I fell in love with letterpress printing in 2005.
It is my goal to share production printmaking with a wide audience through collaboration with my colleagues, Derek and Thom, who share their love of poetry and digital design. Together, we offer a broad spectrum of skill and a passion for sharing those skills with the greater Spokane community.
Screen Print Instructor
Back in 1995, I wanted to make t-shirts with my own art. I had what I thought was a great idea (looking back it was pretty lame) and no skills to do it. I enrolled in Spokane Falls Community College’s Graphic Design program thinking I could get enough training out of it to make my shirts. I very quickly discovered that I really enjoyed graphic design, and that I could do it for a living. After a few years in the trenches doing design work, I started printing t-shirts in my garage with my friend Trevor. My garage with no heat, no insulation, and no room, but it was worth it, working days in the design world and making shirts at nights and on the weekend. In 2003 we volunteered to work on a gig poster for Pearl Jam that was going to be printed and sold by a fan club organization raising money for charity. Once I got a taste for gig posters I started reaching out to other national bands and trying to get more work. Ultimately we were able to also work with My Morning Jacket, Wilco, and Soundgarden. But all of the posters were printed in Seattle, as there are no facilities in Spokane to handle this type of work, so I’ve always wanted to make that a possibility here.
The Spokane art scene is ready for something like this, hungry for it.

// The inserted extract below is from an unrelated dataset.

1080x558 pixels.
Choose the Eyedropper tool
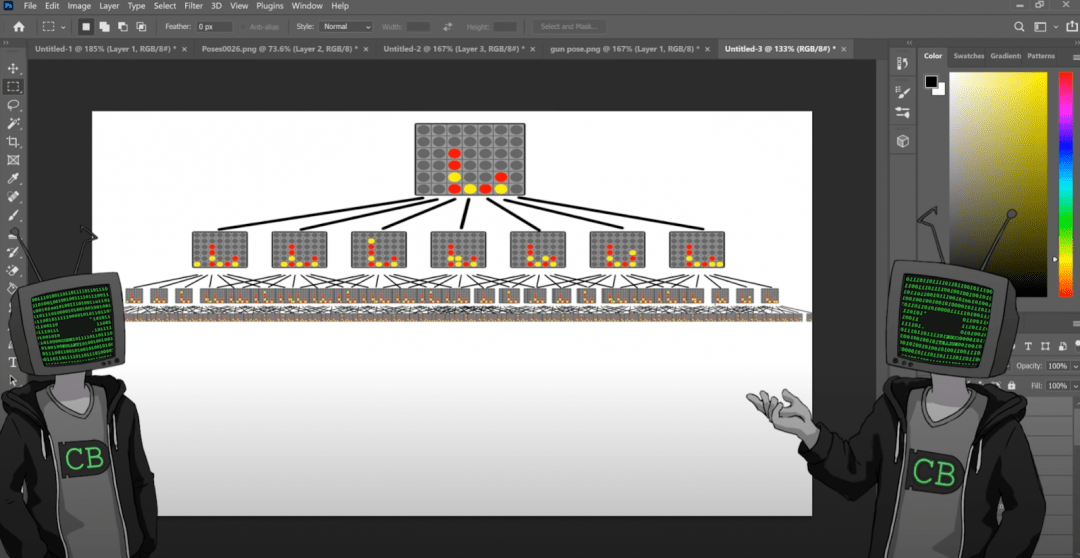coord(14,178)
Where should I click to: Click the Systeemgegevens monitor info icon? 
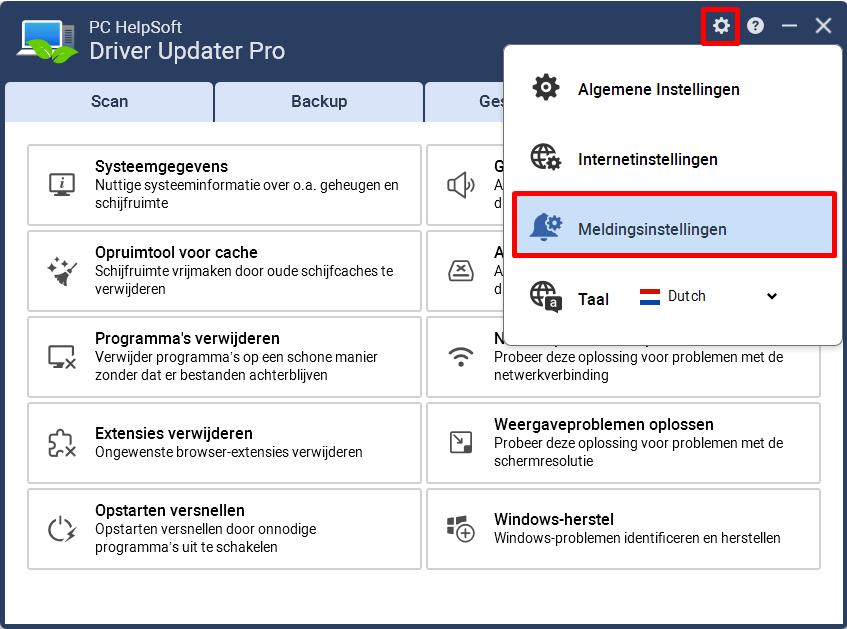[62, 185]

Over 20 years, I’ve worked for and with most design agencies in Spokane, and have taught design at North Idaho College for several years. I’ve made a lot of like-minded friends and colleagues. The number of people that approach me about Millwood Print Works, some that I don’t even know, asking when we’ll be open is so exciting! The Spokane art scene is ready for something like this, hungry for it. My dream is to make a place available for people to come learn and experience this amazing art form, and also to illuminate the public about the beauty, artistry, and skill that goes into creating this type of art. It’s so much more than hitting “command-p” on a keyboard.